### Selected passage
Looking over my notes, I’ve realized that this task is harder than it initially seemed. For example, my notes mix plain text with code/output. I’d like plain text to be rendered in proportional font and code/output to be rendered in monospace font. I don’t have a good way to solve this for my existing notes. For future notes, I could use ReStructuredText’s convention of ``text``.

I have two problems to solve: how do I read my existing notes, and what do I do for new notes? I’m not trying to write documents (I am comfortable writing HTML); I’m looking for something simpler for quick notes. The ReStructuredText format for images made me realize that it’s really a new markup language. Simple things like paragraphs and lists are close to what I’d write naturally, but most of the formatting conventions are not. Then it hit me: if I need a markup language anyway, why not use HTML?
######
### Study material
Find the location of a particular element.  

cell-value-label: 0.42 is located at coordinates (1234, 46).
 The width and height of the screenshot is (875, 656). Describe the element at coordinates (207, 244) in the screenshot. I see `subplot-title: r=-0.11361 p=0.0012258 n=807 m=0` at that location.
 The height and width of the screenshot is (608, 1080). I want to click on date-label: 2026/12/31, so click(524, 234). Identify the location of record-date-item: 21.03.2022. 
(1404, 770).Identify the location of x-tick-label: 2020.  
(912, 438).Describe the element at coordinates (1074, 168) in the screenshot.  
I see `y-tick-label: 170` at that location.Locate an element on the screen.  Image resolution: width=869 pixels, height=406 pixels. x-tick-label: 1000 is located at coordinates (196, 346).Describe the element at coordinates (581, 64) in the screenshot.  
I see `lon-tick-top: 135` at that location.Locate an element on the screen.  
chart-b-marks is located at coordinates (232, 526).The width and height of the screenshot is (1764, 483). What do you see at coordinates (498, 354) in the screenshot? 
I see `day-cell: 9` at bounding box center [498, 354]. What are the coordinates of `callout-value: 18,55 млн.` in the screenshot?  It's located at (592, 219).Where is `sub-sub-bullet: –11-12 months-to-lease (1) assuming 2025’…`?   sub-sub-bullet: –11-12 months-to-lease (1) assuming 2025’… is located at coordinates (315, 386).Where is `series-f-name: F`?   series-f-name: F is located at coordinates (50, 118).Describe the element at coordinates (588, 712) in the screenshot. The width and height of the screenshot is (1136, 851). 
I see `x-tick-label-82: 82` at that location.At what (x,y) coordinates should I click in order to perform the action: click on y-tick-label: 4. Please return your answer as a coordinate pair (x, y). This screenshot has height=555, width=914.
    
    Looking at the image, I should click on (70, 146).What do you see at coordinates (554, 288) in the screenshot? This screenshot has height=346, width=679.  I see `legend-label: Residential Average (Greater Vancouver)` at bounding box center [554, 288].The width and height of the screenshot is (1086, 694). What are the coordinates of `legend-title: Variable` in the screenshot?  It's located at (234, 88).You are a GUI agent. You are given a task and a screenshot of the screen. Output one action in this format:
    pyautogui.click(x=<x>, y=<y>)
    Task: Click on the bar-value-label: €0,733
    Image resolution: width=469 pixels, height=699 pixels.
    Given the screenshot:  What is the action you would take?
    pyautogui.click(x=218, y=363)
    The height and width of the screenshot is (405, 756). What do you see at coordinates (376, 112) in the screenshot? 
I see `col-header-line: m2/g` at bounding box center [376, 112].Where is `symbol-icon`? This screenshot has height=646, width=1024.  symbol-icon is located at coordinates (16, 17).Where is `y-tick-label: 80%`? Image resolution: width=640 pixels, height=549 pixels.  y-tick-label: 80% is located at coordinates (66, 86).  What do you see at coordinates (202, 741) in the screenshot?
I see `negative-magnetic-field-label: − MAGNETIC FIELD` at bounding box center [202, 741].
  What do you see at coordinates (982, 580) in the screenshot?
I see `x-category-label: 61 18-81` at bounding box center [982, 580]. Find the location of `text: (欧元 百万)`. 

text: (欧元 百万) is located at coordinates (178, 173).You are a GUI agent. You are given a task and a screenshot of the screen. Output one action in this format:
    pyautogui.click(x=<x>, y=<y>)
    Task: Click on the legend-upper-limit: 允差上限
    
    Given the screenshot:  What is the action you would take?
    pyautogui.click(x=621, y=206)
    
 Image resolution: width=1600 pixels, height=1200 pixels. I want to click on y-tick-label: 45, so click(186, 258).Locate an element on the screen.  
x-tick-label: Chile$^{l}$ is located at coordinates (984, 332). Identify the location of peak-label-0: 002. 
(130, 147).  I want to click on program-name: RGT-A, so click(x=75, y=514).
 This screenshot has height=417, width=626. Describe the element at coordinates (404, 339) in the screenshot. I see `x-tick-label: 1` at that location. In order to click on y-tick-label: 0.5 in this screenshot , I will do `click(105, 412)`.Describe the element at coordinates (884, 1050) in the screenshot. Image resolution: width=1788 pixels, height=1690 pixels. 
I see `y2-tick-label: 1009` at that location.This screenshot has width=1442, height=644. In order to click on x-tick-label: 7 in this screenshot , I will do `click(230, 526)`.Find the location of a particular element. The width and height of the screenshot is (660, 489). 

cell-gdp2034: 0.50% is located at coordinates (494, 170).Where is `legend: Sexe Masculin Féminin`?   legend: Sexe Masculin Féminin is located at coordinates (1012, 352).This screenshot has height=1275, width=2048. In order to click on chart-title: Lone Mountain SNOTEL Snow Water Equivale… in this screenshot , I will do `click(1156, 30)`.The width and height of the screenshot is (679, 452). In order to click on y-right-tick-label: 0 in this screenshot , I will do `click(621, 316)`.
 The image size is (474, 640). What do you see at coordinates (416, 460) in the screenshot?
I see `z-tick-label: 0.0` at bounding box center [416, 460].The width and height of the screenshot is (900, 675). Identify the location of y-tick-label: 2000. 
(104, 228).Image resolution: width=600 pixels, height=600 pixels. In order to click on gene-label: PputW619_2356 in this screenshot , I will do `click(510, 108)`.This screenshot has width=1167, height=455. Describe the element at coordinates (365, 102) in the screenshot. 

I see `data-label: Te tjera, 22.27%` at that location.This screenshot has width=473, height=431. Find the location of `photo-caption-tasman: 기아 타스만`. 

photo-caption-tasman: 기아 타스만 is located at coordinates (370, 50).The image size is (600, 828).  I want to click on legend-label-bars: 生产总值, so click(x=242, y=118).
######
(List of tasks)
**a)** Answer these questions about the passage on note formatting:
(i) In what font should plain text be rendered?
(ii) What convention could be used for future notes?
(iii) What markup language does the writer decide to use instead?
**b)** Repeat word for word the part of the passage on note formatting that opens with the words containing "Looking over my" and closes with "not use HTML?".

(Answers for this exercise)
**a)**
(i) Proportional font.
(ii) ReStructuredText's convention of ``text``.
(iii) HTML.

**b)**
Looking over my notes, I’ve realized that this task is harder than it initially seemed. For example, my notes mix plain text with code/output. I’d like plain text to be rendered in proportional font and code/output to be rendered in monospace font. I don’t have a good way to solve this for my existing notes. For future notes, I could use ReStructuredText’s convention of ``text``.

I have two problems to solve: how do I read my existing notes, and what do I do for new notes? I’m not trying to write documents (I am comfortable writing HTML); I’m looking for something simpler for quick notes. The ReStructuredText format for images made me realize that it’s really a new markup language. Simple things like paragraphs and lists are close to what I’d write naturally, but most of the formatting conventions are not. Then it hit me: if I need a markup language anyway, why not use HTML?